I remember when I first started hearing about retirement, it was around 45 years ago. I was in the third or fourth grade and my grandfather was talking about his upcoming retirement from the mills in Lawrence.His retirement was an event that should have made me happy; he lived next door to us, he would be around more, I could spend more time with him hanging out and watching cowboy movies but I wasn't happy - I was sad.
I was sad because everyone that I knew that had retired at that time died within a few years; for me my grandfathers retirements signaled his death.Retirement planning for many of his generation covered a five to ten year time period, a fraction of the twenty,or thirty plus years the baby boomer generation may expect to live past traditional retirement age (65).
He received a pension and social security, my grandmother continued to work,and they continued to live a simple life following the same day-to-day routines. My grandfather would head out in the morning do the daily shopping and errands, come home for lunch then meet with his friends; play some cards, a glass or two of wine, then back home to get dinner ready.

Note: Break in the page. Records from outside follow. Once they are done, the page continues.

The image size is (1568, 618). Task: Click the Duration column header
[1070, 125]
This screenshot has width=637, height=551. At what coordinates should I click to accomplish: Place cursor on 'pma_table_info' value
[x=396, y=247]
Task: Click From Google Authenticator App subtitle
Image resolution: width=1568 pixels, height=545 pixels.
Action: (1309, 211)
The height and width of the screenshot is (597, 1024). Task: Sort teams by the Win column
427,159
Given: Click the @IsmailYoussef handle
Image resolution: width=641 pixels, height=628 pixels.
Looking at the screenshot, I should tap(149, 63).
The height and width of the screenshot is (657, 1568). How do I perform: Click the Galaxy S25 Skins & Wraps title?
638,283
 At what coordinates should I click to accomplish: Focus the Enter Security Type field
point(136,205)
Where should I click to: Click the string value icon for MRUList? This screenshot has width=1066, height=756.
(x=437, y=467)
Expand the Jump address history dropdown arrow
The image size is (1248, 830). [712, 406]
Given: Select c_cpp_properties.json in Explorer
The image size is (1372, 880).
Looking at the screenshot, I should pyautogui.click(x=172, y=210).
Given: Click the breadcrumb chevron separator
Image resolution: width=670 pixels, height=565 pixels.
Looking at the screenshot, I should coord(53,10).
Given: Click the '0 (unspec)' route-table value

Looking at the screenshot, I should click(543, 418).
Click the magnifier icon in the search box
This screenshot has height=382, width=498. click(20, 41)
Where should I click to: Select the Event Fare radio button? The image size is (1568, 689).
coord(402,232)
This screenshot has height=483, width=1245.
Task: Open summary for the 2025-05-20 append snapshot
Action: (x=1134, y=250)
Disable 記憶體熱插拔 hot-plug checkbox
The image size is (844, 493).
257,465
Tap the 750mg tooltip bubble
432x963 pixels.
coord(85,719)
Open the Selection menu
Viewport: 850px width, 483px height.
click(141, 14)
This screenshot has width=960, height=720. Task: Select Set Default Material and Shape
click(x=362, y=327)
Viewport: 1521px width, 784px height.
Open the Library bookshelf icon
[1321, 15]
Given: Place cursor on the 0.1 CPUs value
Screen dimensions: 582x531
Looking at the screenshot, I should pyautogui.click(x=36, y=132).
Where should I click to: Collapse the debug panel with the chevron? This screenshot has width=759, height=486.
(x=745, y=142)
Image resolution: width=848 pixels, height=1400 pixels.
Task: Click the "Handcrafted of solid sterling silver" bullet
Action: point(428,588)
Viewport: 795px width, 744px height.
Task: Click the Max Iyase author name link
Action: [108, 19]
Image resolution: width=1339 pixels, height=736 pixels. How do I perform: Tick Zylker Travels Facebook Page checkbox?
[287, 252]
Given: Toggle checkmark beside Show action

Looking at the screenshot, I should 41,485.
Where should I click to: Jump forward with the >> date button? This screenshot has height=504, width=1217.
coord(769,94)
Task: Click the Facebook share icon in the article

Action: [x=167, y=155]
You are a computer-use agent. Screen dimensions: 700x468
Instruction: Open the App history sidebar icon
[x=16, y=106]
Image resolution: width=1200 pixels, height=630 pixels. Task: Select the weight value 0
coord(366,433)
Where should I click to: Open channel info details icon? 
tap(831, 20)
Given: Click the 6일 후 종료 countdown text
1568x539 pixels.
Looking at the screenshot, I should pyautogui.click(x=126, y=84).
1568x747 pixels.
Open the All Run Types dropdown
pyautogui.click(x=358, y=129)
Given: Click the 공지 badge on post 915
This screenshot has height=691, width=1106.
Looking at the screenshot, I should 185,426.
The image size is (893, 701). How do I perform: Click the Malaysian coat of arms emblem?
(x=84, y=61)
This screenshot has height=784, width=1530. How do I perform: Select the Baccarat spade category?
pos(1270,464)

This lifestyle lasted three or four years into his retirement, until his health began to fail him, he was seventy when he died, life expectancy was around seventy two at the time.
Today an average life expectancy for an individual at sixty five is in the eighties, many will make it to the ninties and beyond. Longevity carries good and bad news: I will longer longer but am I prepared for it. Money, health and lifestyle all have to be considered, it's not as simple but there is so much more time to do so much more.